▶ [EXERCISE]: Look through the data below for the line with "Task: Tap the 单手剑 weapon type tag", and transcribe it exactly together with each line after it up to and including the line with "Given: Click the blue info icon in banner". Give nothing else.

::: MATERIAL FOR THIS TASK

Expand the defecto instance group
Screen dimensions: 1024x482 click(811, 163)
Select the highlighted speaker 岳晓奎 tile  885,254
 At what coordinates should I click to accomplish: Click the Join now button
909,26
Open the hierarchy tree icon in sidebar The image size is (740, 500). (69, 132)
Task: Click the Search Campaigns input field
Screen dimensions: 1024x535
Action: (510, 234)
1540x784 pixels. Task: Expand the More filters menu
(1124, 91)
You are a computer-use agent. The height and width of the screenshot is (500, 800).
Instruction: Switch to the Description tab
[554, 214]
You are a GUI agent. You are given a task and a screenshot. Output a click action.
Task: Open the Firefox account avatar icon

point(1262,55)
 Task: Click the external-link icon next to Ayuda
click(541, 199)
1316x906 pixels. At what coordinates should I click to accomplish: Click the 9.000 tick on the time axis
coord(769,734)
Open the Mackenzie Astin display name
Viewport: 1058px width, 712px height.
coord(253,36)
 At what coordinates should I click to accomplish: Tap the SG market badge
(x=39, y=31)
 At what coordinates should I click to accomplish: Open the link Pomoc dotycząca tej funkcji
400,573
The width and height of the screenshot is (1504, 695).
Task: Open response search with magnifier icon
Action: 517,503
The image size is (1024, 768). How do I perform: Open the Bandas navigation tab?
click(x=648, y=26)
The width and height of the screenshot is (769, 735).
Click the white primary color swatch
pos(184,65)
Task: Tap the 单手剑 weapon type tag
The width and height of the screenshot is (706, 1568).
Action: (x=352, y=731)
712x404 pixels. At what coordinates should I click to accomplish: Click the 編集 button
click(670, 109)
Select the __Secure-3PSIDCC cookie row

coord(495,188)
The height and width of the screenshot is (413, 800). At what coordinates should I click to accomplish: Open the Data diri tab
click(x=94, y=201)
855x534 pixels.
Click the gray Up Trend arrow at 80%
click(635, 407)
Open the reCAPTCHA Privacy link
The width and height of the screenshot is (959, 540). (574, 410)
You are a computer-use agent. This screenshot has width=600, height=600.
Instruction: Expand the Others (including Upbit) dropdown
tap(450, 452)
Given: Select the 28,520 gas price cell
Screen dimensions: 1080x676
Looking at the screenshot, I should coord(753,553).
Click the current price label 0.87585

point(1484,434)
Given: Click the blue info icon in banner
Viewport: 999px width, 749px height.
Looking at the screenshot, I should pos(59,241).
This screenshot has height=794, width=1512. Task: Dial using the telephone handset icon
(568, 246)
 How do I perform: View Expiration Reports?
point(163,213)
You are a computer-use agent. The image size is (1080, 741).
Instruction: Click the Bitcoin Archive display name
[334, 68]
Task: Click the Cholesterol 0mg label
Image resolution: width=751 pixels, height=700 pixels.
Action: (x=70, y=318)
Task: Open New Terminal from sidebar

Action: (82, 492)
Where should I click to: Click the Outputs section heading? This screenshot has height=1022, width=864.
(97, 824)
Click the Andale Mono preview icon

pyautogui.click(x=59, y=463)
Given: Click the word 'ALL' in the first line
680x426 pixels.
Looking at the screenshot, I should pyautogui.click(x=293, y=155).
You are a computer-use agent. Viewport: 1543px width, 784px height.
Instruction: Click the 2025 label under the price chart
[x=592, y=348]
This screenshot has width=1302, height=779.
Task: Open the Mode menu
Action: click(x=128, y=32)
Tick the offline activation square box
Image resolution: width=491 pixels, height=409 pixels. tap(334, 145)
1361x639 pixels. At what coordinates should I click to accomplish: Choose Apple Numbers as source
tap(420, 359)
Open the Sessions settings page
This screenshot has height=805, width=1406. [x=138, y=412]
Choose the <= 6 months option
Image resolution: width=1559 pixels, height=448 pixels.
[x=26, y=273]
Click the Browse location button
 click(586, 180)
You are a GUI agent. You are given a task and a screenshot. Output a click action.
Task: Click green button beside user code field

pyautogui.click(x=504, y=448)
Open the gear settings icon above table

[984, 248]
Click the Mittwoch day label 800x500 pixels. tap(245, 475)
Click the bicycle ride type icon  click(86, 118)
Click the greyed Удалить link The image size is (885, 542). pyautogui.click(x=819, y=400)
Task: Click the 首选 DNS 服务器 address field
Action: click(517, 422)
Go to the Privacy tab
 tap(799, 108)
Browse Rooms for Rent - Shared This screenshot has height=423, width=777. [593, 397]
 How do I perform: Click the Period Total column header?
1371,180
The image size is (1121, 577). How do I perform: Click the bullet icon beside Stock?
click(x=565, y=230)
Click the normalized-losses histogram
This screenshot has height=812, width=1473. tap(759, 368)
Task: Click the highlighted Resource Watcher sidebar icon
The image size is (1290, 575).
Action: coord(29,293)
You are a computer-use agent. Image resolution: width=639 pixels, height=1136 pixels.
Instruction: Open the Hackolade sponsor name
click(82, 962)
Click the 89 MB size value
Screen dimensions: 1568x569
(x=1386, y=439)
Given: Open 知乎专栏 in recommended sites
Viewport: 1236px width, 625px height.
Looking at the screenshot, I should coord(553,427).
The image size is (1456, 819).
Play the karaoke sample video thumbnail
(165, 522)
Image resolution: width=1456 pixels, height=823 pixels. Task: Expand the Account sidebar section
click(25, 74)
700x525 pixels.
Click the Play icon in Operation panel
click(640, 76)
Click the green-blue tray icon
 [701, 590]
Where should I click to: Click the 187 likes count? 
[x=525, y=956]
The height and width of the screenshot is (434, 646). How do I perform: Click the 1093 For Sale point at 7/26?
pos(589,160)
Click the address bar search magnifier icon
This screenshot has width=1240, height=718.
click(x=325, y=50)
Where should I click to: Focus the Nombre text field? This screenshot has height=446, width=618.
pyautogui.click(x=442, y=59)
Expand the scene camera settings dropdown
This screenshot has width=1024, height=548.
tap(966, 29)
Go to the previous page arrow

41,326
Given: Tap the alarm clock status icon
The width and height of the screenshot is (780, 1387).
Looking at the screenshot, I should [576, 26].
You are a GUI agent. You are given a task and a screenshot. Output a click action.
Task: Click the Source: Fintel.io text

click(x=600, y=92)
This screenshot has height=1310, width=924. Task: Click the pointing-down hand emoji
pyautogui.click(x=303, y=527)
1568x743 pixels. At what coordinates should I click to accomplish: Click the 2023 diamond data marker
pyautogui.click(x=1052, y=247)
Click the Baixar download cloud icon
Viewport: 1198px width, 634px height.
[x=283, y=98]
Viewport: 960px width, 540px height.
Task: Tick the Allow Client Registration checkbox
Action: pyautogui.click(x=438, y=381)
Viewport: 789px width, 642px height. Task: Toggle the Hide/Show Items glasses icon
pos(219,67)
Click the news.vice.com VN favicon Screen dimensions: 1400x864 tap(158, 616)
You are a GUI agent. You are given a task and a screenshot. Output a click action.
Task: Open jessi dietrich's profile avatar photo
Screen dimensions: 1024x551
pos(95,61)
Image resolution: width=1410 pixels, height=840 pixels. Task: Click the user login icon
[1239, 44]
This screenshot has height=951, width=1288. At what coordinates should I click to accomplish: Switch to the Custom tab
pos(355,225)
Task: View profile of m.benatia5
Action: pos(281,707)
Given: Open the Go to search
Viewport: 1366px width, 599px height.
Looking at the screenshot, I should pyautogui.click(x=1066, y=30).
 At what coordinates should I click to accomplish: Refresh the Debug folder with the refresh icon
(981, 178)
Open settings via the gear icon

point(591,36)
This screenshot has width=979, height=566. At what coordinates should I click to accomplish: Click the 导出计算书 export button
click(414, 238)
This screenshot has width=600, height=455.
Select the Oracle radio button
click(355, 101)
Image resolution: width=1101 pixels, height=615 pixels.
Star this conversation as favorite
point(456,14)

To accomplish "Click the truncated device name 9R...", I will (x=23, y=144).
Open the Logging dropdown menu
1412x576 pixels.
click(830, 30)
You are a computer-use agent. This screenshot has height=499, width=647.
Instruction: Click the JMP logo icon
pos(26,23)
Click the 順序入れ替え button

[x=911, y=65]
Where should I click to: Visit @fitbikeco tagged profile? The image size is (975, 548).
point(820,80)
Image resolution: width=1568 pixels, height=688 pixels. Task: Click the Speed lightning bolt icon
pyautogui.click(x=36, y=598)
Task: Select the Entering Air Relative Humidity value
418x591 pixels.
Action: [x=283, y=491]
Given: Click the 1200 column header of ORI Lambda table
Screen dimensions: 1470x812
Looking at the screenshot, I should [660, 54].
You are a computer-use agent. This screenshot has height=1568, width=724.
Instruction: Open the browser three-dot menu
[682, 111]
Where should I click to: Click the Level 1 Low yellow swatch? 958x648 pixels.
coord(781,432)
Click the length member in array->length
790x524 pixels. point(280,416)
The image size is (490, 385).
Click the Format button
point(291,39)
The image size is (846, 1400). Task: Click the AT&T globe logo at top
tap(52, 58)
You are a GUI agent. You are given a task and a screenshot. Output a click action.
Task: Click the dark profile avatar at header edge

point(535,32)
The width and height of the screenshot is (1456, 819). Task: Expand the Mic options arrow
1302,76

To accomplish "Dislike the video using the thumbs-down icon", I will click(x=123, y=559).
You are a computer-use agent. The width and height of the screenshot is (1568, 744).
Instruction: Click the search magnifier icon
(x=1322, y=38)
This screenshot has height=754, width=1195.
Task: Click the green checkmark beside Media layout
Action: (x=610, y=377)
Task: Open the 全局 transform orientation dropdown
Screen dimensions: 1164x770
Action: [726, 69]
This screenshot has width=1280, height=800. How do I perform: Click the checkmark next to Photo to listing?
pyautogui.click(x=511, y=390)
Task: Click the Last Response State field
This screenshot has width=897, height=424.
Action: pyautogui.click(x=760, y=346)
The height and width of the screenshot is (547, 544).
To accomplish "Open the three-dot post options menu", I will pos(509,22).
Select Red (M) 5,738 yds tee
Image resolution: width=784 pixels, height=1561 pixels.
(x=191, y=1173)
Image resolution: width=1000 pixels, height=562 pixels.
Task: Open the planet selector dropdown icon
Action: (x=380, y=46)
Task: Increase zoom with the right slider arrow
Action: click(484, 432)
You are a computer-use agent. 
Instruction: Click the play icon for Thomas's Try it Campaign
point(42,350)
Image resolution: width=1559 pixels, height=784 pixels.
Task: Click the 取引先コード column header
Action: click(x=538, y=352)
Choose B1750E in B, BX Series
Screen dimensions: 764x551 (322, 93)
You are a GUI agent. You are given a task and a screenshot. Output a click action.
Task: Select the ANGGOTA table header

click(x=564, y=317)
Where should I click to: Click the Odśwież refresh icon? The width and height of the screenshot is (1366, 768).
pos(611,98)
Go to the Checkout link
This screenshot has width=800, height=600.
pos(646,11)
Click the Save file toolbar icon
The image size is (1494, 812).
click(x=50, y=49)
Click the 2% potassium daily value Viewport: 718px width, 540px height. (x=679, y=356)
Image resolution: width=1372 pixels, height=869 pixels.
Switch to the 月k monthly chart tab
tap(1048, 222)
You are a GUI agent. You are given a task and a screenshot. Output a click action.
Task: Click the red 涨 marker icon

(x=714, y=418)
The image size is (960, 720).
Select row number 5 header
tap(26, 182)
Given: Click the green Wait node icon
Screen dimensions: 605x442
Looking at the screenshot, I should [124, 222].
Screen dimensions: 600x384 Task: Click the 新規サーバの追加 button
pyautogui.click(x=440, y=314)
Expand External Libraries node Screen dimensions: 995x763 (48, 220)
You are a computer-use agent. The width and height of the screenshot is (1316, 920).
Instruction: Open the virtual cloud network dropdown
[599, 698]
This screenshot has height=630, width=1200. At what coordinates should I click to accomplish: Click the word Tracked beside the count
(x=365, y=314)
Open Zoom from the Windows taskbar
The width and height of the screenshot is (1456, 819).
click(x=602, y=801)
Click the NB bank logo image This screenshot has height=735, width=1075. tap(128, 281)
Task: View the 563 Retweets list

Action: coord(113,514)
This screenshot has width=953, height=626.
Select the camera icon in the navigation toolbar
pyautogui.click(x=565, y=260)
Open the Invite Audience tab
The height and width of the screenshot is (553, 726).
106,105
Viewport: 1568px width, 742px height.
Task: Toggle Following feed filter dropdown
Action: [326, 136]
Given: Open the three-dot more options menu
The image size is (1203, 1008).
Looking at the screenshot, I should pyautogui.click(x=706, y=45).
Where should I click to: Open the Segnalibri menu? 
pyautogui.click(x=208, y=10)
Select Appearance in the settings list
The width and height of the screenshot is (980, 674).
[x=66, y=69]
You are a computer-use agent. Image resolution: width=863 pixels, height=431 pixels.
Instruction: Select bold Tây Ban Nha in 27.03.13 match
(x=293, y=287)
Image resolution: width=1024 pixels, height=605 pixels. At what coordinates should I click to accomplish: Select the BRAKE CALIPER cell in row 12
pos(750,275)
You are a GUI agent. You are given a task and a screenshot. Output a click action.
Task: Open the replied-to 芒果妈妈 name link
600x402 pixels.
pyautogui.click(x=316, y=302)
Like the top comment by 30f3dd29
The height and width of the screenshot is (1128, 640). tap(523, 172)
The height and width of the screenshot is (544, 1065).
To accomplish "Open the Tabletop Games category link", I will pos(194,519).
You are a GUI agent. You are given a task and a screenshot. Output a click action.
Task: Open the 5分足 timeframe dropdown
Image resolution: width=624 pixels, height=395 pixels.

::::::

▶ [WRITTEN SOLUTION]:
Task: Tap the 单手剑 weapon type tag
The width and height of the screenshot is (706, 1568).
Action: (x=352, y=731)
712x404 pixels. At what coordinates should I click to accomplish: Click the 編集 button
click(670, 109)
Select the __Secure-3PSIDCC cookie row

coord(495,188)
The height and width of the screenshot is (413, 800). At what coordinates should I click to accomplish: Open the Data diri tab
click(x=94, y=201)
855x534 pixels.
Click the gray Up Trend arrow at 80%
click(635, 407)
Open the reCAPTCHA Privacy link
The width and height of the screenshot is (959, 540). (574, 410)
You are a computer-use agent. This screenshot has width=600, height=600.
Instruction: Expand the Others (including Upbit) dropdown
tap(450, 452)
Given: Select the 28,520 gas price cell
Screen dimensions: 1080x676
Looking at the screenshot, I should coord(753,553).
Click the current price label 0.87585

point(1484,434)
Given: Click the blue info icon in banner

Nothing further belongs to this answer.